広場の真ん中にはでっかいオベリスクがある……はずだが、 これも工事中で幌がかぶせてあり、でっかい広告がついていた。 激しく世俗っぽいな。
しかしデカい。何もかもがデカい。 スケール狂ってんじゃないのかコレ。
今度はさっきの教会の右を通り、テヴェレ側沿いに南下する。 するとすぐにアウグストゥス帝の廟に着いた。 つーか、本当にローマは遺跡だらけだ。犬も歩けば遺跡に当たるのだ。
▼アウグストゥス帝の廟
まるい。どうも他に言いようがない。 ようするにただの墓だしなあ。 小学生 (?) が社会科見学に来ていた。
そんなテキトーな感想を抱きつつ、さらに南下してパンテオンへ向かう。
▼アセンブラプログラミング?
これはアウグストゥス帝の廟の近くに張ってあった広告。 これはアセンブラプログラミングと関係があるのだろうか。 でも、わりとローマ中に張ってあったので、 アセンブラ関係にしては目立ちすぎのような気がする。
まあそんなのはどうでもいいんです。 パンテオンへ行くよパンテオン。
▼なんかのデモ
また変なものに遭遇してしまった。 どうもここはイタリアの下院らしいんだけど、 そこでなんかのデモをやっていた。 なんのデモだかは知らない。
下院の横を抜けて細道をぐりぐりと歩いていたら、 あっさりパンテオンに着いた。 思えばこのへんは非常に順調であった。
▼パンテオン
デカい。本当にデカいよ。なんだこれは。 本体は後ろのドームみたいなやつで、 内部にはローマ時代の様々な神がまつってあるらしい。 pantheon の pan は「すべての」、theon が「神」なので、 「すべての神をまとめて祭った神殿」、ということだな。
ちなみに、そのあとの時代にヴィットーリオエマヌエーレ 2 世の墓とかも追加されている。 ローマの神々と同格とは偉そうだ。 ヴィットーリオエマヌエーレなんて、日本だと 「一番長い、変な人名」として受験生がみんな覚えてるくらいのものだが、 イタリアではけっこういろんなところでヴィットーリオエマヌエーレの名前を見掛けた。
▼パンテオンにいた馬車
馬車もいます。ローマにはいろんなところに馬車がいた。 ついでにフィレンツェにもいた。 ヴェネツィアにはさすがにいなかった。
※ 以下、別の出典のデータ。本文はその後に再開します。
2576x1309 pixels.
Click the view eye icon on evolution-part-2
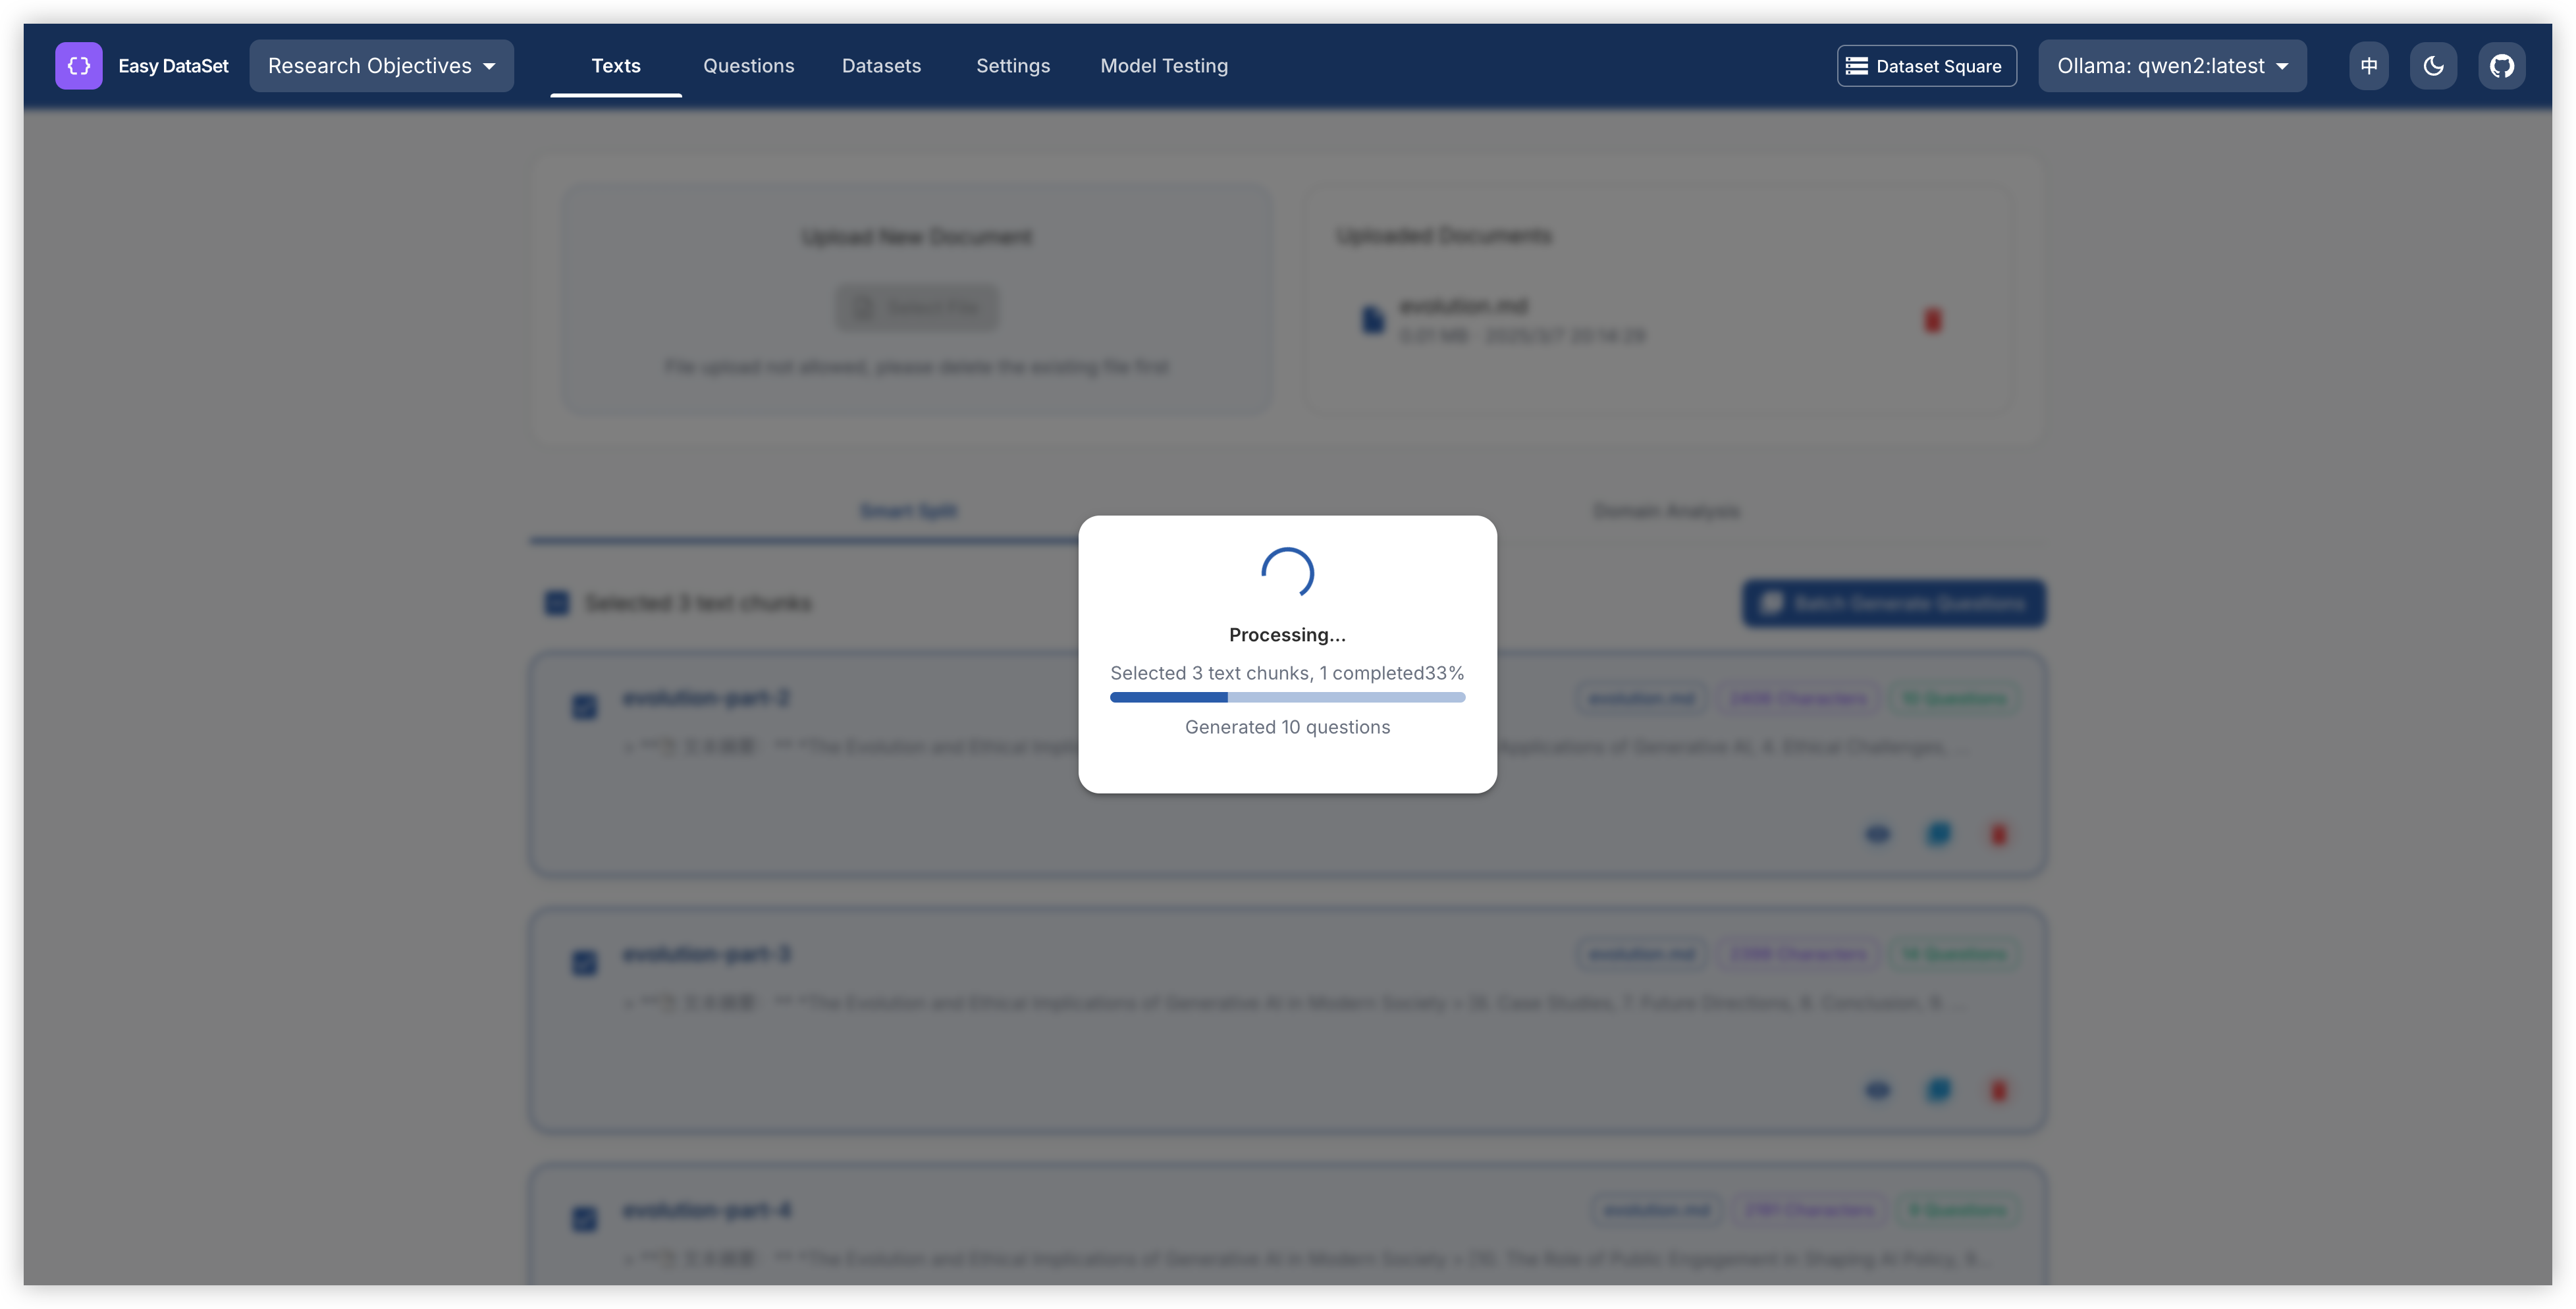point(1877,834)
パンテオン前の広場にはカフェがいくつかあったので、 ここで昼を食べようかとも思ったのだが、 なんか高そうなのと、頼みかたがわからなかったのであきらめた。 いまなら平然と入れそうだが、このときはまだイタリアで 店に入ったことがなかったので後込みしてしまったのである。 でも、結局ここで店に入らなかったおかげでしばらく飢えることになる。
つーわけで、飢えた。ていうか、喉がかわいて死にそうである。 この日のローマは温度が何度あったか知らないが、 とにかくすごい日差しで夏のようだったのだ。
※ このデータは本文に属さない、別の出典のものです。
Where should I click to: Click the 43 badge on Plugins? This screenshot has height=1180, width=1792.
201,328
しかも、この文章を読んでいる人はきっと忘れていると思うが、 この日はスーツケースを預けていないのである。 10kg くらいあるスーツケースをひきずって炎天下を歩くのはかなりキツイ。 しかもローマの街って、なんでか知らないが道路が石畳なので、 キャスターがほとんど役に立たないのだ。 おかげで、ほとんどの時間はスーツケースをちゃんと持ち上げて運ばなければならない。 荷物を預けなかったことを本当に後悔した (しかし真の地獄はこのあとやってくるんだが)。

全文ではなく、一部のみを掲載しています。